Lettera a Gottherd Schuh di Villi Hermann

Caro Herr Schuh,
                           mi chiedo perché tu abbia scelto il Malcantone per soggiornarvi, forse eri alla ricerca del giardino dell’Eden... Ti sei stabilito a Bedigliora. Io abito a Beride, un paesino a due passi da casa tua.

So solo che hai fatto bene, perché così troviamo ancora qualche tua foto nelle case della regione. Gli abitanti della zona mi dicono che, qualche settimana dopo aver scattato le foto, ripassavi per consegnare una stampa fotografica a coloro che avevi immortalato: un gesto di ringraziamento e, per loro, un ricordo. Un gesto da gentleman che hai ripetuto anche a Bali, dove hai mandato stampe tue alla corte di Saba, al principe Anak Agung.
Anch’io ho una tua stampa raffigurante il bosco di mio nonno. La stradina, che attraversa il bosco sulla foto, oggi è asfaltata, come quasi tutte le strade della nostra campagna: è il  benessere del nostro tempo…

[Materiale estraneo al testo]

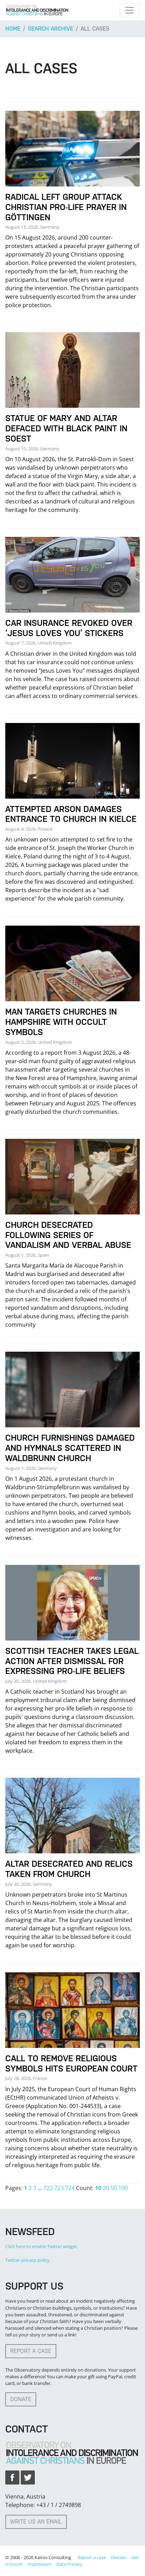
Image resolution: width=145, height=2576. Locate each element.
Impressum (39, 2564)
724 (70, 2188)
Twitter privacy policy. (28, 2260)
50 (114, 2188)
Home (12, 28)
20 (106, 2188)
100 (123, 2188)
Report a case (30, 2351)
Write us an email (36, 2521)
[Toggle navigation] (129, 10)
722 (48, 2188)
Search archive (50, 28)
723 (59, 2188)
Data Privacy (69, 2564)
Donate (20, 2399)
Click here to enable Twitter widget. (41, 2246)
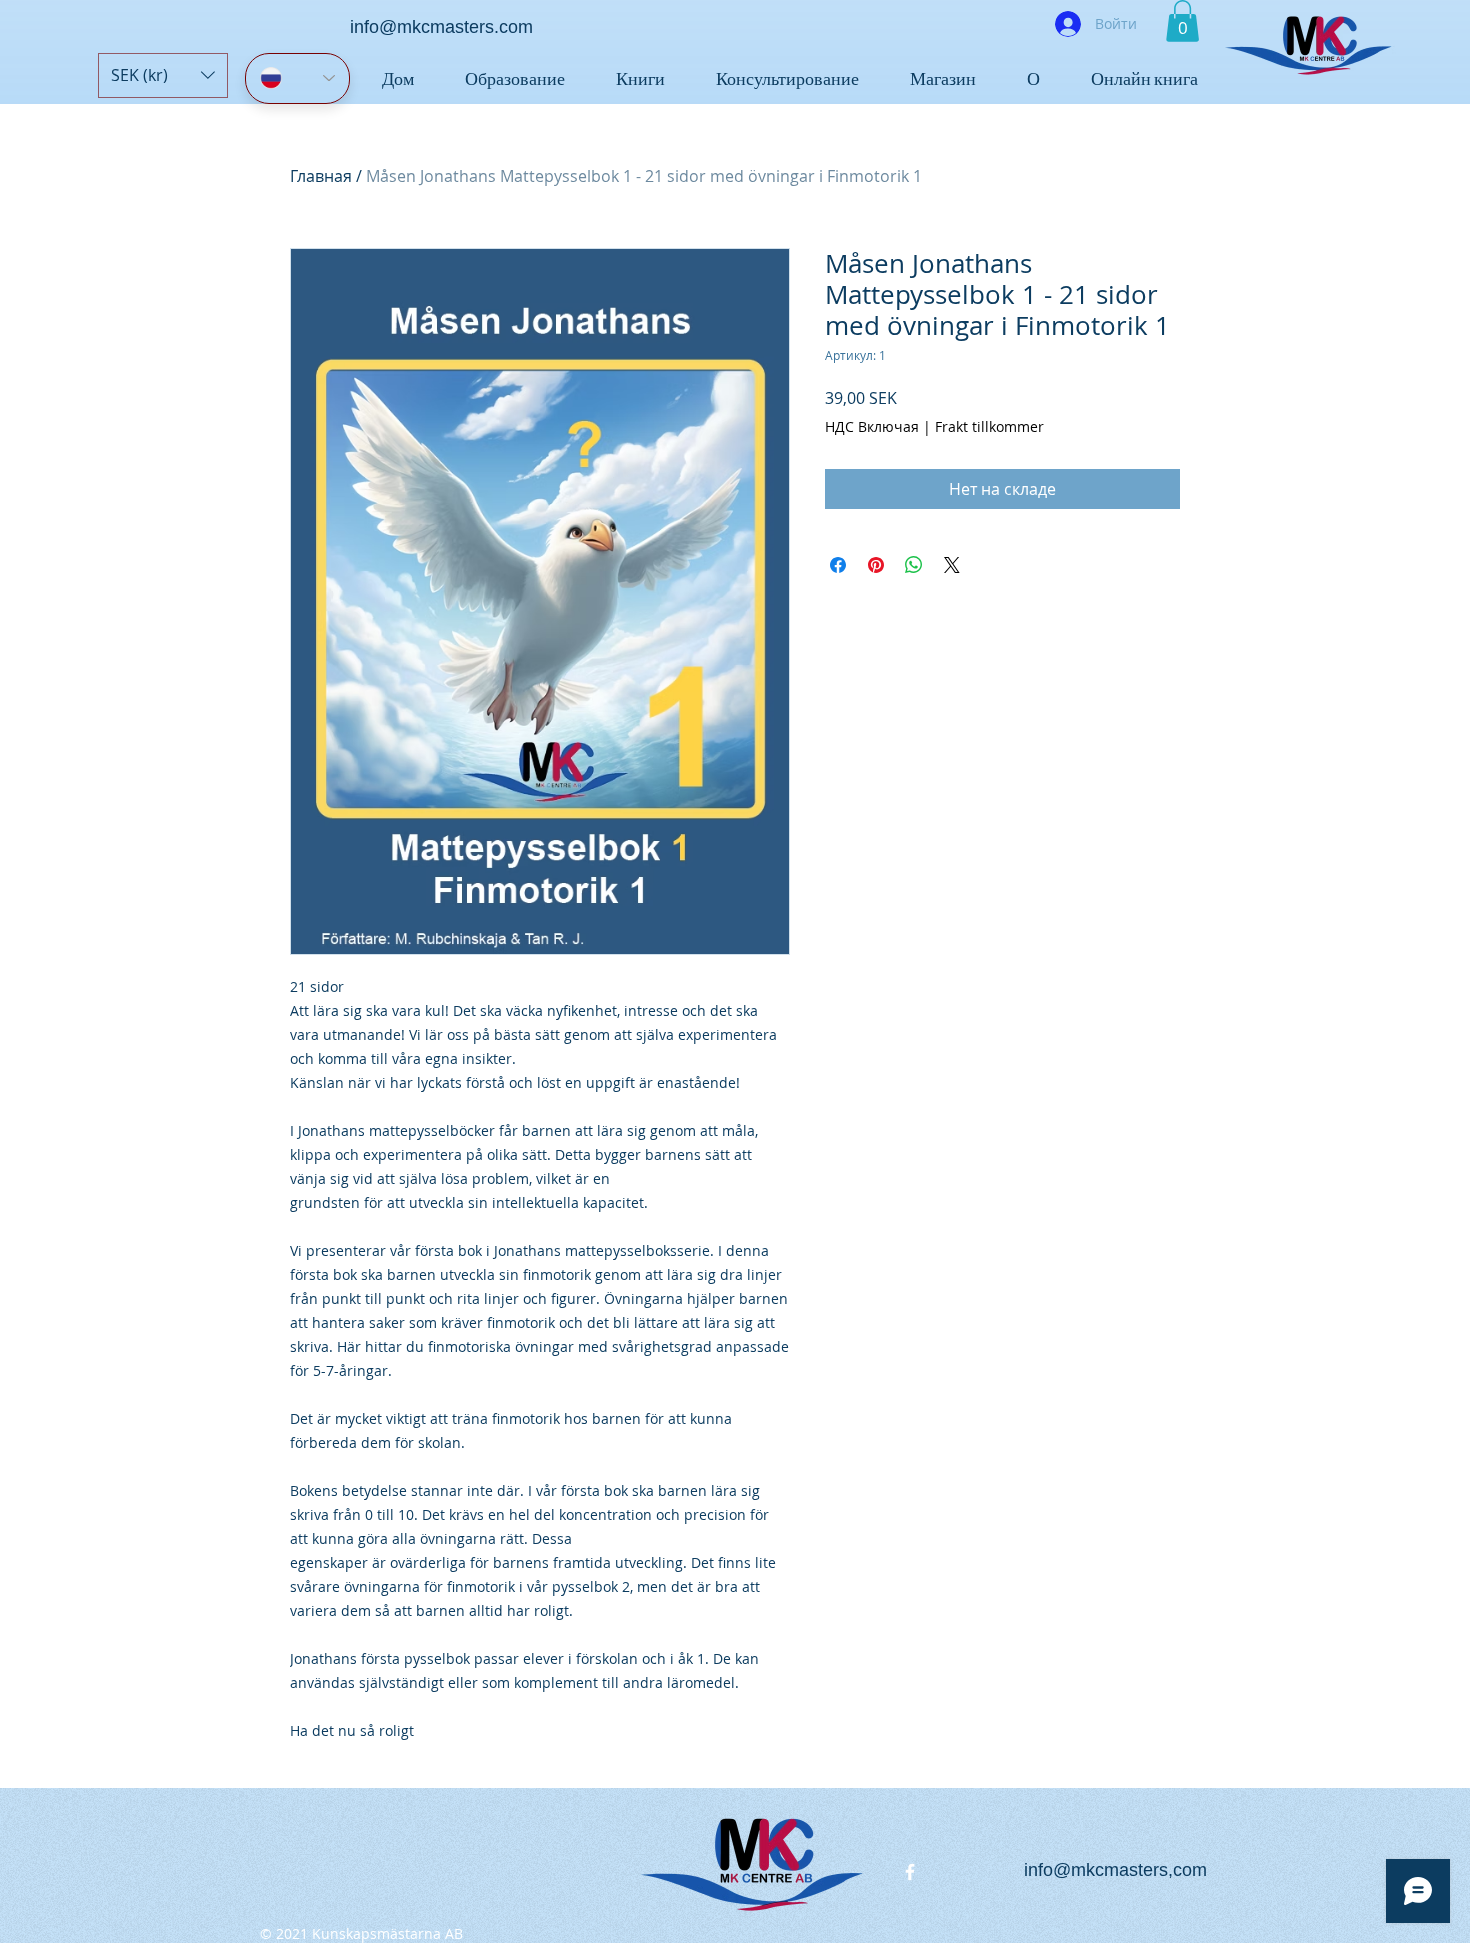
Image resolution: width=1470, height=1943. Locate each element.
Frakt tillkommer (989, 426)
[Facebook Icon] (910, 1872)
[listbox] (163, 75)
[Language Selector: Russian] (297, 78)
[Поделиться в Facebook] (838, 565)
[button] (163, 75)
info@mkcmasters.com (441, 27)
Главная (321, 176)
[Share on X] (952, 565)
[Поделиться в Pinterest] (876, 565)
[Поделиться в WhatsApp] (914, 565)
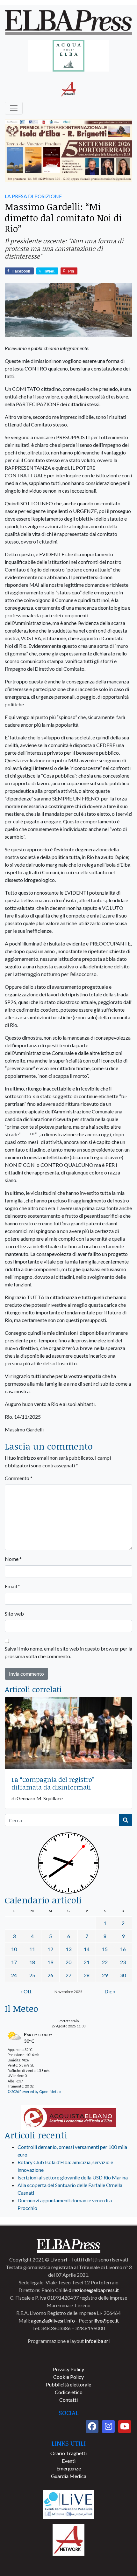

A Beride hanno già chiuso il negozietto del panettiere. Il camion della Migros che portava riso, zucchero, latte e caffé non passa più. La chiesetta è stata restaurata e così sulla facciata si legge bene D.O.M. Divo Firmo Martyri DICATUM; ma la chiesa è quasi sempre chiusa. Per la sagra del paese, San Fermo, una volta arrivava il prete di Castelrotto, il paese vicino, dopo qualche anno quello di Ponte Tresa Italia, oggi il prete che celebra la messa per San Fermo è polacco. Il locale di Beride dove si ballava e si beveva il vino nostrano é da lungo tempo trasformato in abitazione, anche se da qualche anno il paese rivive con un baretto  che attira la popolazione locale e i turisti di passaggio, specialmente ciclisti colorati da pubblicità griffata. Le feste all’aperto o le chiacchierate nei grottini di Castelrotto non esistono più.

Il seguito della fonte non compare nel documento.